The output device 910 includes a display device such as a liquid crystal display (LCD) device, an OLED (Organic Light Emitting Diode) device, and a lamp. Furthermore, the output device 910 includes an audio output device such as a speaker and headphones. For example, the display device displays a captured image or a generated image. On the other hand, the audio output device converts audio data or the like into audio and outputs it.
The storage apparatus 911 is a data storage apparatus configured as an example of a storage unit of the information processing apparatus 10 according to the present embodiment. The storage device 911 may include a storage medium, a recording device that records data on the storage medium, a reading device that reads data from the storage medium, a deletion device that deletes data recorded on the storage medium, and the like. The storage device 911 stores programs executed by the CPU 901 and various data.
The drive 912 is a storage medium reader / writer, and is built in or externally attached to the information processing apparatus 10. The drive 912 reads information recorded on a mounted removable storage medium such as a magnetic disk, an optical disk, a magneto-optical disk, or a semiconductor memory, and outputs the information to the RAM 903. The drive 912 can also write information on a removable storage medium.
The communication device 915 is a communication interface configured with, for example, a communication device for connecting to the network N. In particular, the communication device 915 according to the embodiment of the present disclosure includes a wireless LAN (Local Area Network) compatible communication device. The communication device 915 may include an LTE (Long Term Evolution) compatible communication device and a wire communication device that performs wired communication.
The network N is a wired or wireless transmission path for information transmitted from a device connected to the network N. For example, the network N may include a public line network such as the Internet, a telephone line network, a satellite communication network, various LANs (Local Area Network) including Ethernet (registered trademark), a WAN (Wide Area Network), and the like. Further, the network N may include a dedicated network such as an IP-VPN (Internet Protocol-Virtual Private Network).
The hardware configuration illustrated in FIG. 45 is merely an example, and the hardware configuration illustrated in FIG. 45 is not limited as long as the operation of the information processing apparatus 10 according to the embodiment of the present disclosure described above can be realized.
In addition, it is possible to create a program for causing hardware such as a CPU, ROM, and RAM incorporated in a computer to exhibit functions equivalent to those of the above-described information processing apparatus. A computer-readable storage medium that records the program can also be provided.
An image acquisition unit for acquiring an image including a plurality of objects;
A display control unit that receives an operation on the first object among the plurality of objects and controls identification information indicating the second object associated with the second object;
The information processing apparatus according to (1), wherein the display control unit controls the identification information based on an identification result of the first object that has undergone an operation on the first object.
The information processing apparatus according to (2), wherein the operation on the first object is an operation of designating a region corresponding to the first object in the image.
The information processing apparatus according to (1), wherein the operation on the first object is an operation of setting identification information indicating the first object.

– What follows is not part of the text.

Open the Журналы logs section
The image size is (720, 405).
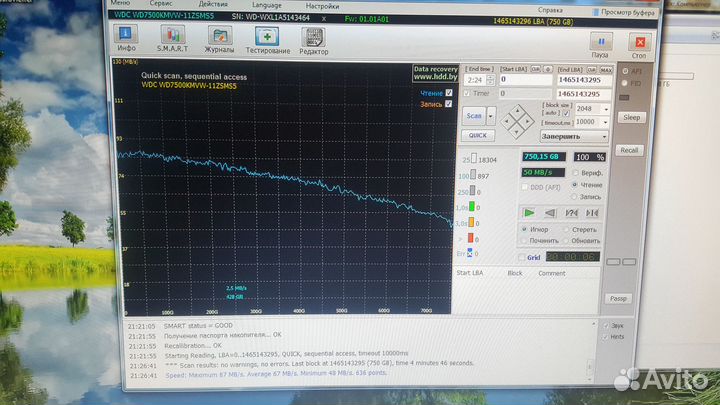pyautogui.click(x=219, y=41)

An identification information acquisition unit that acquires one or more candidates of identification information indicating the second object;
The display control unit displays an candidate estimated from the one or more candidates as the identification information in response to an operation on the first object. The information processing apparatus according to one item.

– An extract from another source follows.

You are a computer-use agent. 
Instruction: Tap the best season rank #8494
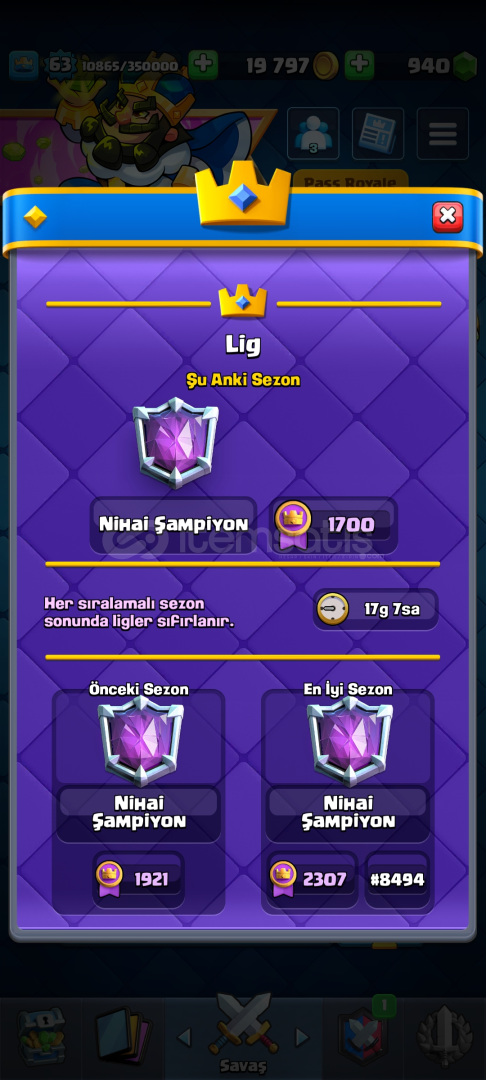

The display control unit displays one or more candidates of identification information indicating the second object in association with the second object, receives an operation on the first object, and receives the one or more candidates. The information processing apparatus according to (5), wherein the identification information indicating the second target object is updated based on the identification information indicating the candidate estimated from the candidates.
The identification information acquisition unit acquires one or more candidates of identification information indicating the first object,
Upon receiving designation of one candidate from one or more candidates of identification information indicating the first object, the identification information indicating the second object is based on the specified one candidate, The information processing apparatus according to (5) or (6), wherein the information processing apparatus is estimated from one or more candidates of identification information indicating two objects.
The identification information acquisition unit acquires one or more candidates of identification information indicating the target object extracted from the target object included in each of a plurality of regions set in the image. The information processing apparatus according to any one of (7).
The information processing apparatus according to (8), wherein the identification information acquisition unit acquires a candidate of identification information indicating the target object extracted based on the identification result of the target object included in the region.
The identification information acquisition unit acquires a candidate of identification information indicating the target object, which is extracted based on the identification result of the target object included in the updated area when the area is updated, The information processing apparatus according to (9).
The information processing apparatus according to any one of (8) to (10), wherein at least one area among the plurality of areas is specified based on an image analysis process on the image.
The object is a dish,
The information processing apparatus according to (11), wherein the at least one region is specified based on a recognition result of the container in which the dish is served.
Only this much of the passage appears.